Now I'm getting ready to do some upgrades and I'm struggling with what to do first. At this point I can basically choose between upgrading the case + mobo or the CPU, but not both. The mobo will give me more room to upgrade in the future, but it also means I have to stick with the same CPU socket that I'm using right now, which may not be ideal in the future.

I'm stuck.

Exact specs?
 

Fawoosh

Banned
While I don't have the exact numbers on me, my current setup includes:

i7 processor
GTX 560 Ti
16g RAM
500g HD
500w PSU

It's a good rig and it has handled just about everything I've thrown at it on ultra-very high with little to no issue (only time it has really given me trouble was with Wolfenstein when there were tons of enemies on screen). I've been considering swapping the 560 Ti for a GTX 760 but I'm wondering if I really need it.
 
Mulling over a GPU upgrade next year. Do you think it would be worth it to upgrade my GPU to a GTX 970?

i5-2500k @ 3.3 Ghz
8GB RAM
GTX 670 2GB

The 2500k won' be a bottleneck, right? Or should I just wait for my next full build to upgrade?
 
Mulling over a GPU upgrade next year. Do you think it would be worth it to upgrade my GPU to a GTX 970?

i5-2500k @ 3.3 Ghz
8GB RAM
GTX 670 2GB

The 2500k won' be a bottleneck, right? Or should I just wait for my next full build to upgrade?

Would be a worthwhile upgrade. I'd recommend getting a CPU cooler if you don't have a different one and overclocking your CPU though. You'll can get 20% faster clock speeds.
 
What exactly was this deal? My brother is looking for one of these cards so I can keep my eye on this and maybe it will go on sale again.

The deal I missed was the Sapphire R9 280 for about $160 or so, which was quite a steal yet I didn't buy it. It was on NewEgg. Keep an eye on PCPartPickers video card category. That's how you can find good deals. Maybe that card sill get an encore.

How did you bring this down to 170? I'm looking at that exact card at that exact price range.

Roommate is buying two of the free games off me for $30. It'll be ~185 because I couldn't get the google wallet promo due to the rebate on the card.

I wouldn't be able to get away with a 600W power supply running that thing would I?

You might be able to get buy but it depends on his much hardware you have in there. You might be cutting it close. My full build will only be about 500w of power used of my 600w psu.
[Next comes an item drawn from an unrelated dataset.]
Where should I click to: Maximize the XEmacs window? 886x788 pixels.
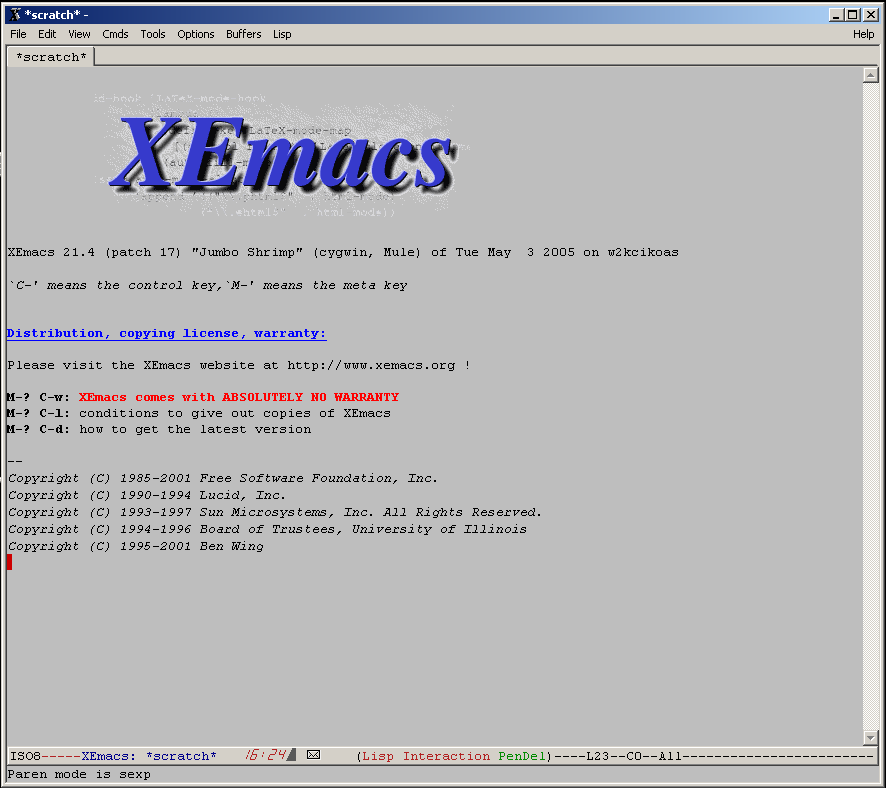click(x=853, y=14)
I'd say put together your build in pcpartpicker and see the estimated wattage use.
 

RGM79

Member
I took all the old parts out of the case and cleaned it up and about to put in the new ones, some help would be appreciated!

Anything particular I should be careful about while putting the motherboard into the case and all the parts on it?
I don't know what parts you're replacing, so I'm just going to give some general advice.
If your cooler has a bracket for the underside of the motherboard, it's usually easier to attach it to the motherboard first then put the motherboard into the case. It's up to you if you want to install the heatsink onto the motherboard before or after you put the motherboard into the case.
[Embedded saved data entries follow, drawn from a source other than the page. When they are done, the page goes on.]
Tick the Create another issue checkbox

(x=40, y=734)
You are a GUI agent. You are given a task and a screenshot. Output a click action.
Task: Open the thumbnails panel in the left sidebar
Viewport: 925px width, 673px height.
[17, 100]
Don't use more brass standoff screws than the motherboard has mounting holes for. Some people think they should fill every hole in the motherboard tray with them so they can prop up the motherboard from underneath and prevent the board from flexing under pressure, but that's unnecessary and can cause short circuiting.
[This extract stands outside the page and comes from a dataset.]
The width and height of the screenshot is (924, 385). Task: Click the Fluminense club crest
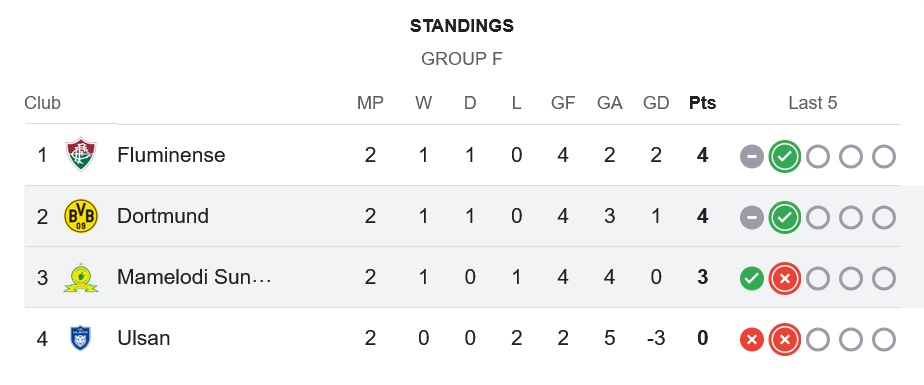pos(81,154)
Parts should fit together relatively easily. However, sometimes the parts don't quite fit exactly due to varying fit and alignment, and a bit of elbow grease may be needed to get some things in all the way. A small amount of temporary flexing is alright for circuit boards.

Any particular I should look out for while connecting all the PSU wires to the motherboard?
Try planning a bit and exercising some cable management as space allows. Figure out where cables need to be plugged in, and the best way to connect them without tangling cables. Tie them down and out of the way, and try to tuck them either behind the motherboard or in an empty drive bay, or against the walls of the case if nothing else. It'll look nice, allow for more airflow and keep things tidy.

I'll be a GTX 970 and it seems there are 2 PCI-E ports on, do I need to connect both of them?
Yes. Your power supply should have a set of cables with connectors marked "VGA" or "PCI-E", only those cables fit the ports.

If not, the GTX 970 likely came with Y shape cable adaptors in the box. Don't connect both ends of the Y to the same power supply cable, connect each to a separate cable.

First time SSD user - should I follow everything from this guide SSD Setup and tweak guide [SSDReview] ?
The guide looks fine. There are a few things to consider, though.

Disabling the page file can result in some programs, including some games, to refuse to run because the page file doesn't exist. Re-enabling the page file will fix that, or just keep it enabled but set to a low size (1~2GB)

Setting NO GUI may hamper troubleshooting efforts in the future. The amount of time saved is just a few seconds, so it's up to you how you want to set it.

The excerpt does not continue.